Tag: comment

Commentary: Reproductive Technology–Savior Siblings and the Wrong “Rightness”

Is creating a baby as a means to saving another human right or wrong? The question of “savior siblings” seems to be a question within the domain of normative ethics. The science around this question might help frame the issue by assessing things like harm, risk, or feasibility, but it does little to adjudicate the “rightness” or “wrongness.” In what follows, I will explicate an argument for the rightness of savior siblings proposed by Michelle Taylor-Sands (Savior Siblings and Collective Family Interests), which might be analyzed further as an argument from “special” obligations. Although I think Taylor-Sands has the right approach by investigating the nature of obligations, I think she comes to the wrong conclusion; in effect, my aim is to argue against the sort of “rightness” of savior sibling proposed by Taylor-Sands.

Let us begin with a (fairly crude) outline of Taylor-Sands’ argument. She pushes back on harm arguments that savior siblings are harmed in one way or another, and that therefore the creation of savior siblings is wrong. develops her argument by basing welfare on human flourishing and drawing a picture of how a child’s welfare is “inextricably connected” (122) to the general welfare of the family unit. With these pieces in place, she can argue that a savior sibling is engaging in a shared familial project to save another family member.

This is all very quick, so let us further dissect what the relevant moral players in Taylor-Sands’ argument. First, there is a dilemma: we have a positive duty to help sick children (especially if it is your child), but we also have a negative duty (ceteris paribus) to not cause harm. Here are the popular ways of dealing with this dilemma: (1) argue that the negative duty (tout court) to cause harm outweighs the positive duty to help (or argue vice versa), (2) argue savior siblings are not harmed and that there is no dilemma, or (3) argue that the consequences of subscribing to one duty permissibly outweigh the other duty (and its consequences). Second, Taylor-Sands argues that the “we” in the dilemma is not restricted to the parents but also includes the savior sibling. This is important because it might dissolve the second horn of the dilemma by shifting the “harm to others” to “harm to oneself”; as such, the issue becomes a matter of self-sacrifice on the part of the savior sibling for the sake of helping a sick sibling. Third, to establish that the “we” in the dilemma includes the savior sibling, Taylor-Sands provides a story about how the welfare (construed as general “flourishing” (126-128)) of the savior sibling is tied to their family.

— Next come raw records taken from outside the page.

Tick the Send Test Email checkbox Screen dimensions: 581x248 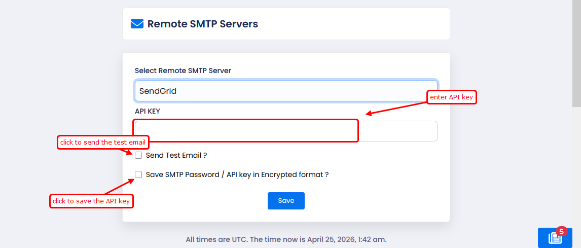pyautogui.click(x=138, y=155)
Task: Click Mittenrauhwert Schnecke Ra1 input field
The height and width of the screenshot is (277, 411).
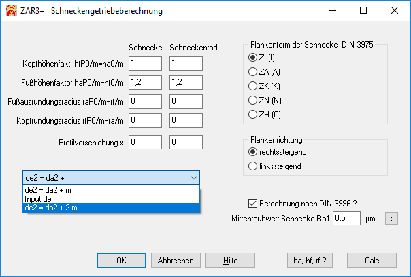Action: pyautogui.click(x=346, y=219)
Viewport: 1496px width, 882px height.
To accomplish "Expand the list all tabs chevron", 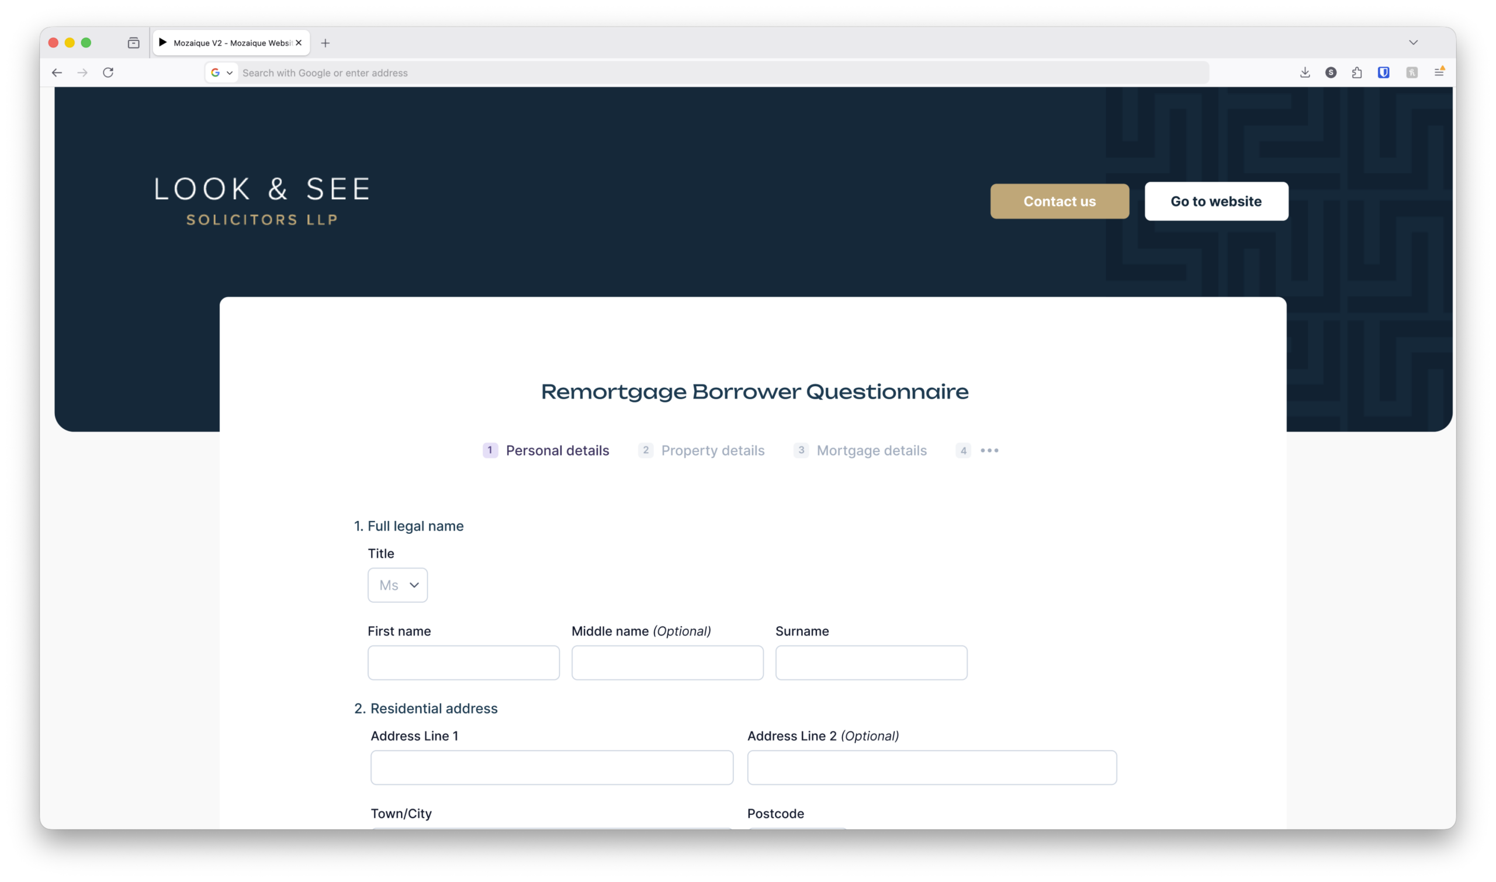I will [x=1413, y=43].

Grounding duties within the family unit is to say that there are duties which apply to a “special” subset of people, namely, family members. We have duties we owe to all people, say, not to cause harm; however, we often say we have a “special” duty to (say) look after our elderly parents. Taylor-Sands thinks that savior siblings have these sorts of duties to their siblings (and obliquely to their parents). The general content of these duties all relate to promote the flourishing of the family which consequently benefits all family members. Taylor-Sands thinks that since savior siblings are the savior sibling’s welfare is “inextricably connected” to the welfare of the family, the savior sibling would obviously want to further the welfare of the family. There are two questions I would like to raise which point to some problematic areas of this story: first, is the savior sibling’s welfare really inextricably linked to the family’s welfare; and, a second related question, by merely speculating on what the savior sibling would do, is there a worry about the savior sibling’s autonomy?

I am sympathetic to Taylor-Sands’ approach to this topic of savior siblings, but I think she makes a mistake by grounding special obligations in mutual welfare. Barring this issue, we might still have a picture of a savior sibling’s defeasible (or pro tanto) duty to their family, but we need some further motivation or justification for believing that these duties hamper autonomy for the right reasons. Perhaps a better “relational” model might not need to appeal to mutual welfare. It might say that the duties we have to our family members are primary and more familiar to us than natural duties (i.e. duties we owe to everyone and which we have no say in accepting or denying).